Oxidative damage induced by hydrogen peroxide is counteracted by the antioxidant enzyme catalase

Abstract

Amyotrophic lateral sclerosis (ALS) is a neurodegenerative disease that impairs the motor neurons, thus resulting in a progressive inhibition of voluntary muscle movements (Rowland, 2001). Oxidative stress has been established as an essential mechanism in the pathogenesis of ALS (Labo et al., 2010). The aim of this experiment was to induce oxidative stress in the crayfish neuromuscular junction by adding hydrogen peroxide (H₂O₂) to observe the potential antioxidant action of catalase.
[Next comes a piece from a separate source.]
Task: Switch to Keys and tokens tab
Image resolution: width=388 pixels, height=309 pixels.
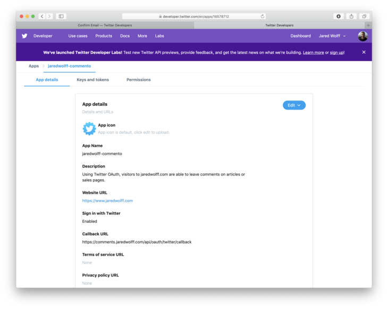Action: coord(93,80)
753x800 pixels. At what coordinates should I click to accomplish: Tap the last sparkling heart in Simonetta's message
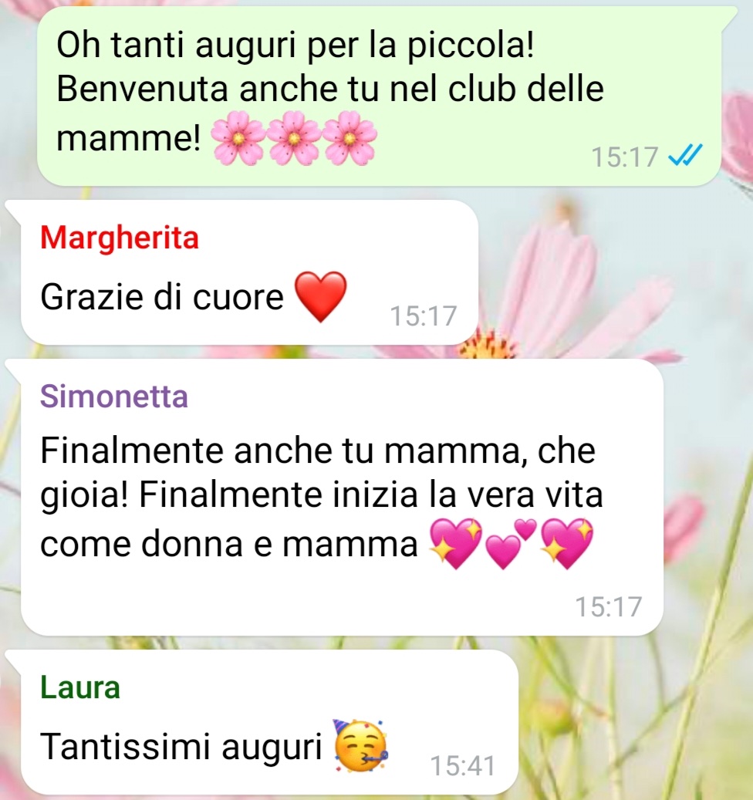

We first predicted that exposure of the crayfish neuromuscular junction to H₂O₂ would decrease excitatory junction potential (EJP) amplitudes over time. We then hypothesized that upon addition of catalase, the decrease in EJP amplitudes produced due to H₂O₂ exposure would be prevented. The experiment involved isolating the superficial extensor muscle in the crayfish tail, submerging it in solutions of normal saline, H₂O₂, and then H₂O₂ and catalase together. Data collection involved delivery of an electrical impulse to stimulate the nerve innervating a muscle cell and taking intracellular recordings, which could then be used to calculate EJP amplitude. We found that H₂O₂ exposure resulted in a decreased EJP amplitude and catalase successfully prevented this change.